- [Material to process]:
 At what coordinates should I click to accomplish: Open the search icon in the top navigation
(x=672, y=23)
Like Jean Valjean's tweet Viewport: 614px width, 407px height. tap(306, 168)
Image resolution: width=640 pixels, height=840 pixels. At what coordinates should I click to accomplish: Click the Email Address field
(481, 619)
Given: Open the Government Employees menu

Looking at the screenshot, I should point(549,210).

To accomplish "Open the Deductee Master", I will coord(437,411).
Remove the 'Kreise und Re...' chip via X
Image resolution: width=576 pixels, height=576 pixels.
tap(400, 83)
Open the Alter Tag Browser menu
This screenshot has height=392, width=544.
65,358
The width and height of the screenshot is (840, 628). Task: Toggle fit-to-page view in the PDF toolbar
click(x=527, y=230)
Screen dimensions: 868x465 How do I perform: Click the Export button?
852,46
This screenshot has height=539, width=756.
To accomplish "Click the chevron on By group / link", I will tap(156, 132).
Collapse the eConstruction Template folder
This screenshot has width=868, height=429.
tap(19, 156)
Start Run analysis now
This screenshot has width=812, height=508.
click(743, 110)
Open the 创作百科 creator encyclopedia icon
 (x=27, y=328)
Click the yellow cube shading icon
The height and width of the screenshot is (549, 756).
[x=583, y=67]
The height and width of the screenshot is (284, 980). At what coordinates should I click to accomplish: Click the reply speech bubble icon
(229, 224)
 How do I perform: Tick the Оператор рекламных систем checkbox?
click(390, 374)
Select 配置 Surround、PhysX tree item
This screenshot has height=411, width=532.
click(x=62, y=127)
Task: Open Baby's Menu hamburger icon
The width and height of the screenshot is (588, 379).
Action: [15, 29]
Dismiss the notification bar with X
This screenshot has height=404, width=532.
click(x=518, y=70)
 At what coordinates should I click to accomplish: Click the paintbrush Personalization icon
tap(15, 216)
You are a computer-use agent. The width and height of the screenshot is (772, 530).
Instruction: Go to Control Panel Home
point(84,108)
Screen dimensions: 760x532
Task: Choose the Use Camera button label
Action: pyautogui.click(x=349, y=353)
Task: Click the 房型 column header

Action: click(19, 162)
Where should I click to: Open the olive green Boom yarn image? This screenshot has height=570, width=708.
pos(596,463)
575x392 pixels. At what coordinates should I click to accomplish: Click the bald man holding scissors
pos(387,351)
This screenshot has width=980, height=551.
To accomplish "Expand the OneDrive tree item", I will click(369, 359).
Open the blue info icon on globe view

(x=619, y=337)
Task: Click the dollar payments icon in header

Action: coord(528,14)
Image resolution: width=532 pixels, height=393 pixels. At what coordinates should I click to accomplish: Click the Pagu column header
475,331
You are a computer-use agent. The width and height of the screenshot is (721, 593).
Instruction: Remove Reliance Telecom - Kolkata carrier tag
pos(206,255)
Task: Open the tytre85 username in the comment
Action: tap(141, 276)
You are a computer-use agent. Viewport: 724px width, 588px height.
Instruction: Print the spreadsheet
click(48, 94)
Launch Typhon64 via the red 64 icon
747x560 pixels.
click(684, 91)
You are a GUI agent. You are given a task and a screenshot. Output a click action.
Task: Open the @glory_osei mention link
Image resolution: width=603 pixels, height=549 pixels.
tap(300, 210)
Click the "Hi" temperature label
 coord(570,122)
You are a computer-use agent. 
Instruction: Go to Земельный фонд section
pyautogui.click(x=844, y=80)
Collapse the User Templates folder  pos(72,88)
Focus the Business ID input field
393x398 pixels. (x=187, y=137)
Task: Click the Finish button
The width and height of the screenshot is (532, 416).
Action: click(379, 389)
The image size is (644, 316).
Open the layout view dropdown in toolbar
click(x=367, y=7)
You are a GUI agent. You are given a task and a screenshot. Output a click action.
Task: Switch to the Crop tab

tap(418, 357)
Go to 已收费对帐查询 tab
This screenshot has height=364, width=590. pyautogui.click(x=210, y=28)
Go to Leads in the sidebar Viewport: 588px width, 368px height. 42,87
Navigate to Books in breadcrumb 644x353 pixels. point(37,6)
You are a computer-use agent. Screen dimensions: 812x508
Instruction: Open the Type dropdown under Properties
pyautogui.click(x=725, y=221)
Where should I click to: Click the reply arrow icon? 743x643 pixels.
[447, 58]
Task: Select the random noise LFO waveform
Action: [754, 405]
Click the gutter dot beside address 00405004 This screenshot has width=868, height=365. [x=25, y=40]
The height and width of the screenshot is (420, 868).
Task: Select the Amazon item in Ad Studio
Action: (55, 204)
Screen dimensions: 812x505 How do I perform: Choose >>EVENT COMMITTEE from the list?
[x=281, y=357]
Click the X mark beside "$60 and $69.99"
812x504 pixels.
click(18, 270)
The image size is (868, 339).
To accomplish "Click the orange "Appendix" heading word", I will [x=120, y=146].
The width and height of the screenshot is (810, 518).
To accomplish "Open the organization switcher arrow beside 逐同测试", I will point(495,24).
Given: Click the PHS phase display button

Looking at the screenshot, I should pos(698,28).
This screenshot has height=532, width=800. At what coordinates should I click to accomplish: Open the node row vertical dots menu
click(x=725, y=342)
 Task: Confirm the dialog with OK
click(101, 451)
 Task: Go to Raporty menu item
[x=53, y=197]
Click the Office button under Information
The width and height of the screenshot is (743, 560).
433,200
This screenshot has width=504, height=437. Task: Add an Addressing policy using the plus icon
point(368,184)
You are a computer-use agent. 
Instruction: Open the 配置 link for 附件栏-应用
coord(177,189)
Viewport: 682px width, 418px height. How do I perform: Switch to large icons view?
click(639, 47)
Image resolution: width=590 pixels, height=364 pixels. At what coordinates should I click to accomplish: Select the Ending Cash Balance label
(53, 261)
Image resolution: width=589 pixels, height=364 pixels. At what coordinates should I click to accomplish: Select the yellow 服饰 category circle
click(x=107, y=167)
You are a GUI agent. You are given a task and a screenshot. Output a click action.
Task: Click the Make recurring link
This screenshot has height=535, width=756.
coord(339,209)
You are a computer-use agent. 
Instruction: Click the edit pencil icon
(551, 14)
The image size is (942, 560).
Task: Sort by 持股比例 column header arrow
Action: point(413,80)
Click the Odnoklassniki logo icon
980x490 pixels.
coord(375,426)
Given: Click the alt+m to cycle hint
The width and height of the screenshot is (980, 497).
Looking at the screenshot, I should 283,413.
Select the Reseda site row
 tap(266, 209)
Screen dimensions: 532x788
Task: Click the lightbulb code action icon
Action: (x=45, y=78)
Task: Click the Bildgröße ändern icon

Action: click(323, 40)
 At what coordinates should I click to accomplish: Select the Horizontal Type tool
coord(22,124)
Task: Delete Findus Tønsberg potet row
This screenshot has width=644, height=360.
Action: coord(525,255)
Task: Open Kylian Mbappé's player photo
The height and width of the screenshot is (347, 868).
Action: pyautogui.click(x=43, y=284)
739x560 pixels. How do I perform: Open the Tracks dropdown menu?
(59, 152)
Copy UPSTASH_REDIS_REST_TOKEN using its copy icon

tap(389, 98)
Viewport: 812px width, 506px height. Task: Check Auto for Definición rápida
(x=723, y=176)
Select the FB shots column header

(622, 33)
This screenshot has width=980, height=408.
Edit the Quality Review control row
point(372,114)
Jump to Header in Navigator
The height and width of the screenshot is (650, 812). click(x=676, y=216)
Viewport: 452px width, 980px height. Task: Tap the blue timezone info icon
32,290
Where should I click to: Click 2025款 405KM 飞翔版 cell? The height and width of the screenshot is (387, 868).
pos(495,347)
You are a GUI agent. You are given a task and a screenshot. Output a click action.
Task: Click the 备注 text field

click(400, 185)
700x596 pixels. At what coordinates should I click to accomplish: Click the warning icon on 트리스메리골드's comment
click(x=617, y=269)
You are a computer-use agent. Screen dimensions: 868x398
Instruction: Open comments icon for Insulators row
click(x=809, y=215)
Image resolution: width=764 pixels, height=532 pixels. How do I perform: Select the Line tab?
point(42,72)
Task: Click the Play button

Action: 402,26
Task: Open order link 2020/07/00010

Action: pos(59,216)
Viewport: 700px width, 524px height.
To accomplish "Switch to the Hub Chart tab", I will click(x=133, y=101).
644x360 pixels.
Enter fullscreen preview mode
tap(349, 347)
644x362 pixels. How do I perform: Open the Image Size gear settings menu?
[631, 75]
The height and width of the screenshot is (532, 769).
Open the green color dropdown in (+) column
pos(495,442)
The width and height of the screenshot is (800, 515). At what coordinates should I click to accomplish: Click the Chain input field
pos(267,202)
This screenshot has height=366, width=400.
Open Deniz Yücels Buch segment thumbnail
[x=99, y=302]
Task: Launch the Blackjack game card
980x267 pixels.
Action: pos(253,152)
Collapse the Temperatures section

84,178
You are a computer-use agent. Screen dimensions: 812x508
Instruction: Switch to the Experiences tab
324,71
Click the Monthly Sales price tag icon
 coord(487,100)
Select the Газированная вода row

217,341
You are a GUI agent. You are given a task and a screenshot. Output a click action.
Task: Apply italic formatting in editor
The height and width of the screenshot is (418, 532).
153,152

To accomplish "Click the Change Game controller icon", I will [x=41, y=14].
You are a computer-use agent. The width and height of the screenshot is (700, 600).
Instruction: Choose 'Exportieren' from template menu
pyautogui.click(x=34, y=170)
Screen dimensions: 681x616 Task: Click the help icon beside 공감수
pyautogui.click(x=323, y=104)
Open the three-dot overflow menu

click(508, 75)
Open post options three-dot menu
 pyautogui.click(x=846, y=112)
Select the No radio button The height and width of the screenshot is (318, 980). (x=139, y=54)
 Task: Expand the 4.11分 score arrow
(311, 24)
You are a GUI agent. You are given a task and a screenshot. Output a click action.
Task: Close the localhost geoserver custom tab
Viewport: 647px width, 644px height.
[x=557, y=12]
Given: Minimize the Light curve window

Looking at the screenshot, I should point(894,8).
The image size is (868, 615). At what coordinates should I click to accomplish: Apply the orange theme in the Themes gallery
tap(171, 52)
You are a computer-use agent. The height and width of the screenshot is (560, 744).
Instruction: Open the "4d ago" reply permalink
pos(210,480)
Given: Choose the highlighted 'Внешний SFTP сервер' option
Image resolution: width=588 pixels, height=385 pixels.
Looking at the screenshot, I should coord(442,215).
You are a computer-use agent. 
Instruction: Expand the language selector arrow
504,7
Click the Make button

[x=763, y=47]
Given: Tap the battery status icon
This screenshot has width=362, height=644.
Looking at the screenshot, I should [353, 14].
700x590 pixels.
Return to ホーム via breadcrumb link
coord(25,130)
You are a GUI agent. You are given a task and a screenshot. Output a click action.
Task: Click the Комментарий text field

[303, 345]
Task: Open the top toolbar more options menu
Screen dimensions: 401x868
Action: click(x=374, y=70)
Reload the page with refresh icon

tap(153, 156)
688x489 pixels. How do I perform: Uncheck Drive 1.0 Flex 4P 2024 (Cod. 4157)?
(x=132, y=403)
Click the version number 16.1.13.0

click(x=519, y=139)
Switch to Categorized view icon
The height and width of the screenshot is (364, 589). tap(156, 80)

- [Task objective]: Search the entries for the word "Launch" and copy every line that holds it.

- [Response to the task]:
Launch Typhon64 via the red 64 icon
Task: Launch the Blackjack game card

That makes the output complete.